Including hardware and software the University has invested £360,000 in the facility, which incorporates a control centre, a major incident conference room together with additional rooms for student teams to develop and direct incident strategy, tactics and operations. Emergency scenarios could range from 20 minutes to several days and between one and 30 students can use the facility at any given time.
Students from the School of Forensic and Investigative Sciences following policing-related and other emergency services courses will be the major users of the new facility although it has clear applications for students studying programmes as diverse as psychology and business.
Lancashire Constabulary’s Chief Constable Steve Finnigan officially opened the suite on 2 December during a visit to receive an Honorary Fellowship from the University recognising his outstanding contribution to the people of Lancashire and the positive working relationship between the force and the university.
UCLan’s David Mallaby, Principal Lecturer and Academic Lead for Policing, is a former police chief superintendent with a career in the force spanning 30 years. Commenting on the new facility, he said, “Major emergencies such as plane and train crashes are typically complex, initially chaotic and often challenging to manage. These incidents require a team-based approach in which the activities and efforts of those officers involved are effectively co-ordinated and properly directed.
“The investment we have made in this state-of-the-art system will bring critical incident scenarios to life for our students, encouraging them to think strategically, plan tactics and deliver successful outcomes.
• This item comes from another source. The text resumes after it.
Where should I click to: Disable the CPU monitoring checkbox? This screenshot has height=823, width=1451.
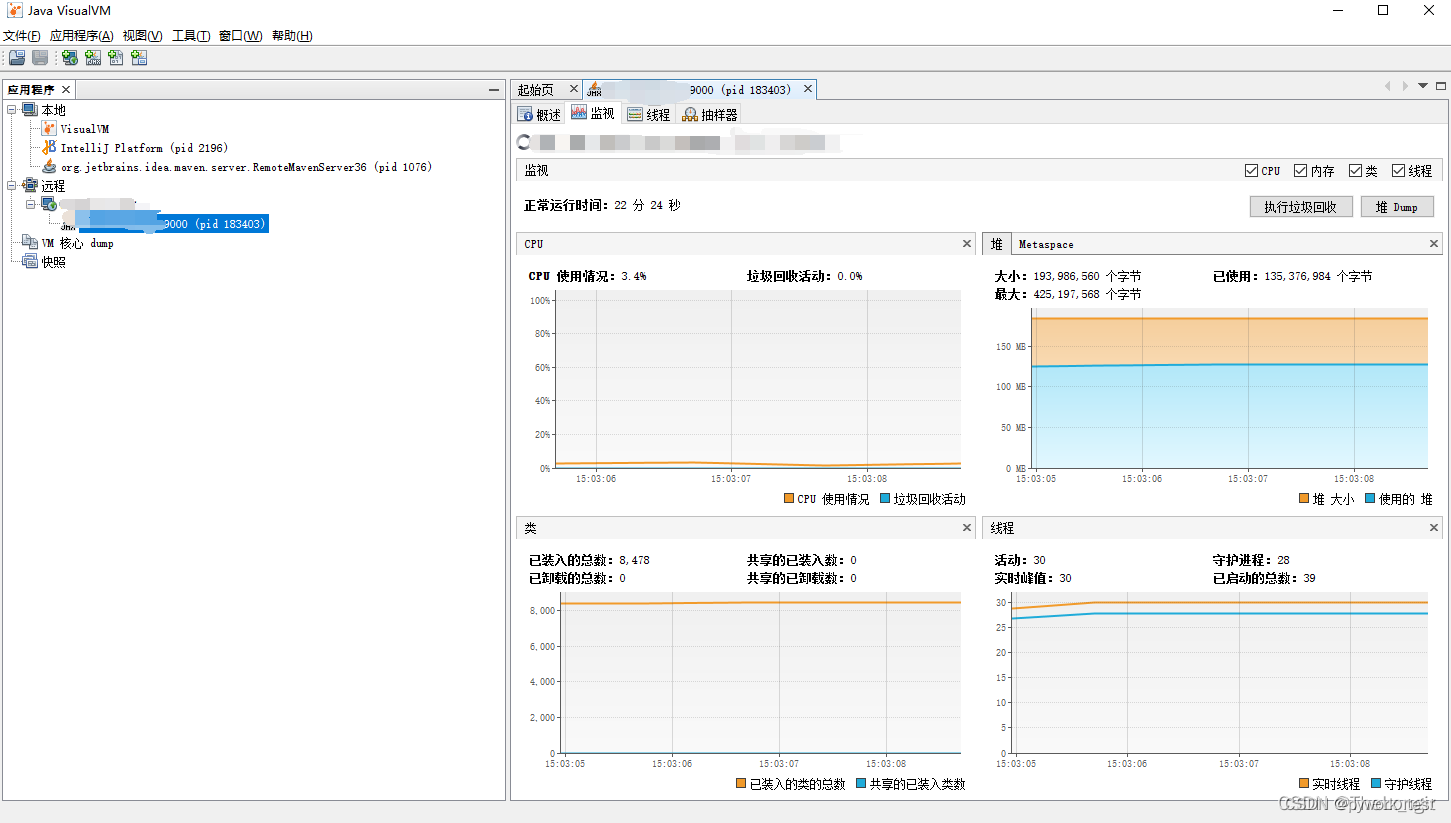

It’s a safe but challenging training setting where good practice can be identified and shared but crucially it’s a place where mistakes have no operational consequences.”
The current UCLan exercise has been designed for newly promoted police sergeants and looks at a number of issues that they encounter as they come on duty at a busy police station. The initial series of events explore both investigative and critical incident management skills and provides a real world, operational context to augment academic principles taught in the University. The system presents the students with video, audio and documents and while not being a computer game, allows them to seek additional information throughout.
UCLan students using the simulator will be based on programmes at foundation, undergraduate, postgraduate and PhD level.